The picture is clear: without a common set of beliefs America is ungovernable. And as the moral compass goes haywire, so goes the nation. To Washington, Adams and Jefferson, the presidency concerned how to build America on solid, common ground. For the nation’s next elected president, it is more about how to save it from falling apart.
Recall Lincoln’s speech. Continuing with the analogy of a house, he spoke of seeing “a lot of framed timbers, different portions of which we know have been gotten out at different times and places and by different workmen—Stephen, Franklin, Roger and James…or, if a single piece be lacking, we see the place in the frame exactly fitted and prepared yet to bring such piece in—in such a case we find it impossible not to believe that Stephen and Franklin and Roger and James all understood one another from the beginning, and all worked upon a common plan or draft drawn up before the first blow was struck…”
Throughout his analogy, Abraham Lincoln alluded to the Bible. Unity is a basic biblical principle—one America either never knew very well, or simply forgot.
In the Old Testament, the prophet Amos wrote, “Can two walk together, except they be agreed?” (3:3). The answer is so basic! Also in the New Testament, the apostle Paul instructed: “…that you all speak the same thing, and that there be no divisions among you; but that you be perfectly joined together in the same mind and in the same judgment” (I Cor. 1:10).
That is God’s definition of unity.
Under such conditions, there is no room for debate, no attack ads, and no division whatsoever.
The antidote for America’s current state of division is plain. It must learn to “walk together,” “in the same mind and in the same judgment”—on common ground—with God. Only when the whole nation’s “basis of mutual interest or agreement” completely aligns with God’s, will it be fully blessed and truly united.

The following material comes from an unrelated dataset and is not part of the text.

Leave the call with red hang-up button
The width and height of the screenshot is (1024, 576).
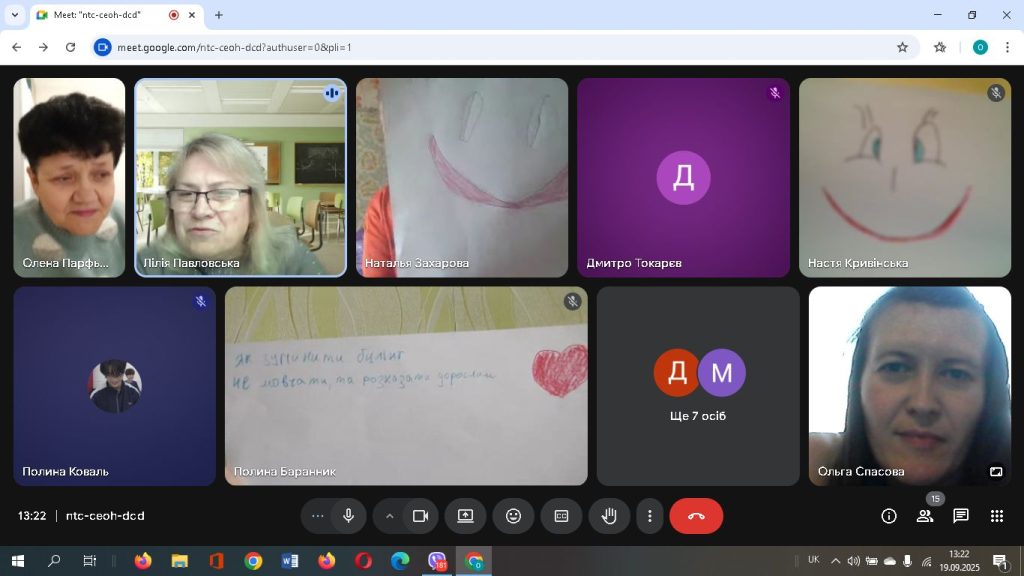[x=696, y=516]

Sound impossible? What you may not know is that the same Book alluded to by Lincoln states it will happen soon, albeit not under man’s government. To learn how, order your free copy of the book America and Britain in Prophecy.
Any other approach will only lead to more division. Or as Jesus Christ plainly stated in Matthew 12:25, “Every kingdom divided against itself is brought to desolation; and every city or house divided against itself shall not stand.”